Ring y en este esfuerzo da un giro completo. Su anatomía coquetea con el borde del colchón. Un ojo, el izquierdo, se abre sobrevolando los mosaicos rojos del piso de su recámara, visible por primera ocasión en tres días gracias al rayo de luz que se ha colado. «Qué fracaso de departamento», reflexiona en voz alta. «Cuando me parta la cabeza y me desangre no verán ningún contraste, nada sorprenderá a los que entren a levantar mi cadáver». Cambia el ángulo. Su ojo derecho desenfoca aún más el sitio exacto donde cree que habrá de estrellarse. «¿Cuánto tardaré en perder el sentido, en cuántos minutos se me formará un coágulo en el cerebro a consecuencia del golpe?» Dice mientras resuelve su aritmética particular, susurrando, como si la distancia supusiera un precipicio, un kilómetro de agonía en el escaso metro desde su lecho hasta tierra firme. «Si me mato, ¿irá Juan Pablo a mi funeral? ¿Me llevará aunque sea un ramito de claveles blancos? ¿Mi muerte le podrá robar una lágrima?»

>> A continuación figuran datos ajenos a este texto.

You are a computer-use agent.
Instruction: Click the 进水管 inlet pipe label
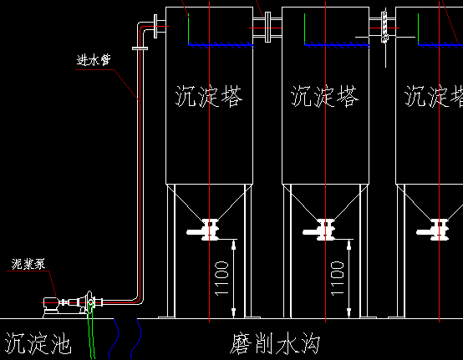pos(93,60)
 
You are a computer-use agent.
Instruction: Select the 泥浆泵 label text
pos(29,265)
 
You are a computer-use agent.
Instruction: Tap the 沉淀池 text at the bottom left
pos(38,343)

El teléfono enmudece de hastío. Al sonido lo golpea un silencio lleno, un silencio hinchado que lejos de ceder su lugar al descanso es suplantado por el miedo. «¿Quién carajos era, por qué tanta insistencia?» Le carcome la duda. Teresa no sabe qué hacer. Podría levantarse a revisar si el aparato ha registrado el número de quien llamaba. Ni pensarlo, sería mejor volver a la seguridad del centro de la cama, equidistante a las dos orillas. «¡No, no, no! Debo permanecer en el borde». Se pellizca las mejillas, las oprime con fuerza, encaja las uñas dejando espuelas rojas en esa piel olvidada por el maquillaje. «La seguridad es buena», piensa «pero yo no la conozco, siempre he estado en peligro».

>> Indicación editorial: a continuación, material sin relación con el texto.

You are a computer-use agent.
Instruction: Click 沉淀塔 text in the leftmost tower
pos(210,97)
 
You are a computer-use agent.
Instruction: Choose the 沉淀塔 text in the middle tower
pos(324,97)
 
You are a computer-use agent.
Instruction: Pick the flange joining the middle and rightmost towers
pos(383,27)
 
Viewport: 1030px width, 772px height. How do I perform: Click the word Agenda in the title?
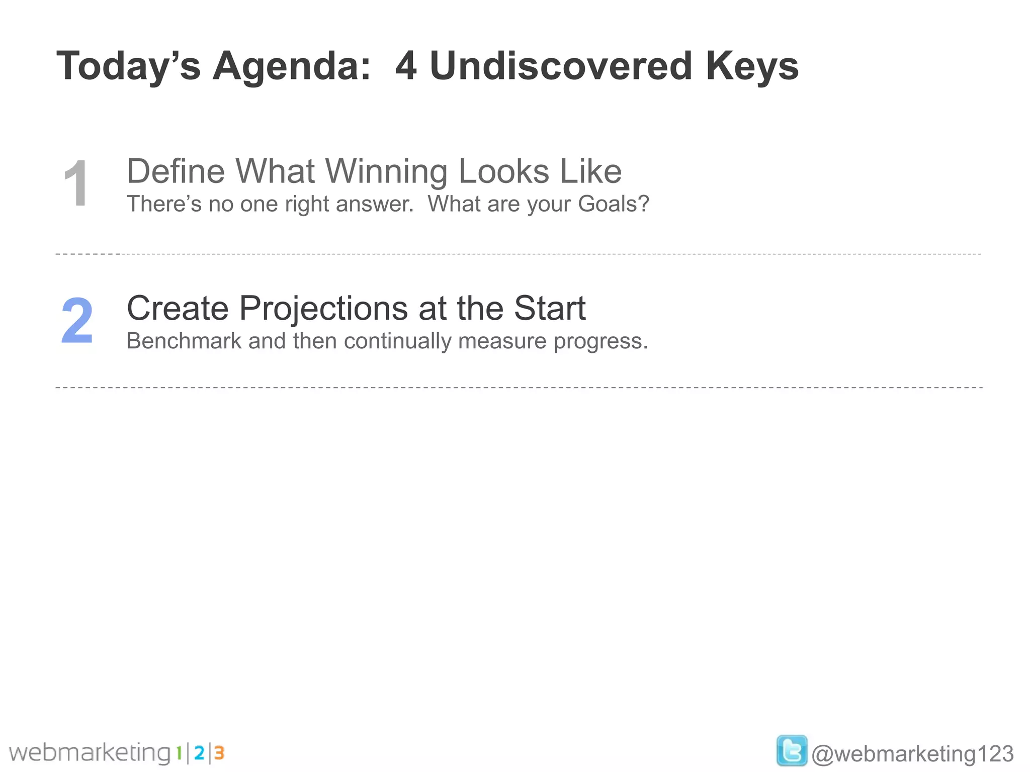coord(291,67)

La chicharra de la puerta principal la sobresalta. Un dedo anónimo oprime el botón a intervalos regulares, disciplinados. «Ya vienen por mis restos y yo ni siquiera me he matado». La geometría de Teresa en este instante es disputada por tres fuerzas vectoriales: la gravedad, el equilibrio y la angustia. Cada una en su dimensión aferrándose a un segmento de su ánimo. Se decide. Un nuevo timbrazo sofoca el ruido de su humanidad al caer. Por un breve lapso se queda inmóvil, tirada en el piso. Uno, dos, tres segundos. Está esperando la hemorragia interna, el atasco que habrá de colapsar una arteria, interrumpir de tajo el flujo sanguíneo producido por el corazón. Como nada sucede se toca la frente y el puente de la nariz en busca de fracturas, heridas abiertas. No encuentra nada, salvo un agudo dolor en los codos. La campana eléctrica cesa. Se escuchan pasos en franca retirada, un compás decepcionado por su presunta ausencia desanda el corredor del edificio.
Para la persona que llamaba, quizá no llegue a ser anecdótico este lunes. Para Teresa será el día en el que algo se quebró dentro de su cabeza. Se equivoca; no fue hoy, sino mucho antes. Ahora sólo se han desprendido los fragmentos de la grieta, unidos estos meses por los vestigios de un pegamento débil: la saliva de Juan Pablo en el último beso, la estática incidental generada por la fricción de sus ropas, el sudor de las frentes después de acariciarse el sexo.
«No volverá a llamar, jamás vendrá otra vez a buscarme», dice dejando fluir el llanto. «¿Tan poco le importo? ¡Háblame, perro, ven!» Grita y arroja un Converse hacia el tocador provocando que al menos tres frascos de perfume se rompan. Los que libran el proyectil tropiezan empujados por otros, rotan sus ejes de vidrio, superponen sus cuerpos agitados; en el aire los aromas pelean. «¡Háblame!», sigue «¡Ven, voy a decirte unas cuantas cosas! Voy a decirte...No importa qué voy a decirte».